#### Activity:
After finding the line that contains "The image size is (1600, 801).", give again that line and each one following it, exactly, until the records end.

#### Data section:
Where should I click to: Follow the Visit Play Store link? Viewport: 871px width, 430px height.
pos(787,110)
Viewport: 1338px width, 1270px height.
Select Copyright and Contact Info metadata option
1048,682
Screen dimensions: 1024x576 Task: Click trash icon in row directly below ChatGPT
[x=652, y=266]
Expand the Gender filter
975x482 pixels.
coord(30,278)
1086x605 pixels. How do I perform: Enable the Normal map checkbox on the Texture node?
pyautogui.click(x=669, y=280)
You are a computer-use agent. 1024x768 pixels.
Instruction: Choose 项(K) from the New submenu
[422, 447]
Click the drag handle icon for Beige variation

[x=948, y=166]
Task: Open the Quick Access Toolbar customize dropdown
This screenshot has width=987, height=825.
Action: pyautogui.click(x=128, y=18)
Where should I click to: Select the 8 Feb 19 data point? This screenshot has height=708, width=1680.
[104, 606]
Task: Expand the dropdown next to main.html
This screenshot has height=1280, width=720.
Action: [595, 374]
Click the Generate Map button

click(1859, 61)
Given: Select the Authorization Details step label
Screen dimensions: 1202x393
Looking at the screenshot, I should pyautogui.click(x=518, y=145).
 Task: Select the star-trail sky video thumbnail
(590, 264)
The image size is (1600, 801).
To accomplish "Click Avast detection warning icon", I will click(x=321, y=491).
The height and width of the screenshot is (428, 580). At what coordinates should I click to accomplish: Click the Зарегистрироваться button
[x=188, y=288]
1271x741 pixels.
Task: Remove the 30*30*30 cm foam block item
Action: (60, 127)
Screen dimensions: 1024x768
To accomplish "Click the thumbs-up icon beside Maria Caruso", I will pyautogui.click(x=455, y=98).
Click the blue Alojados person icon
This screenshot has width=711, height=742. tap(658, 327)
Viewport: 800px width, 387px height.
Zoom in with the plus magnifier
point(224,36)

#### Written answer:
The image size is (1600, 801).
To accomplish "Click Avast detection warning icon", I will click(x=321, y=491).
The height and width of the screenshot is (428, 580). At what coordinates should I click to accomplish: Click the Зарегистрироваться button
[x=188, y=288]
1271x741 pixels.
Task: Remove the 30*30*30 cm foam block item
Action: (60, 127)
Screen dimensions: 1024x768
To accomplish "Click the thumbs-up icon beside Maria Caruso", I will pyautogui.click(x=455, y=98).
Click the blue Alojados person icon
This screenshot has width=711, height=742. tap(658, 327)
Viewport: 800px width, 387px height.
Zoom in with the plus magnifier
point(224,36)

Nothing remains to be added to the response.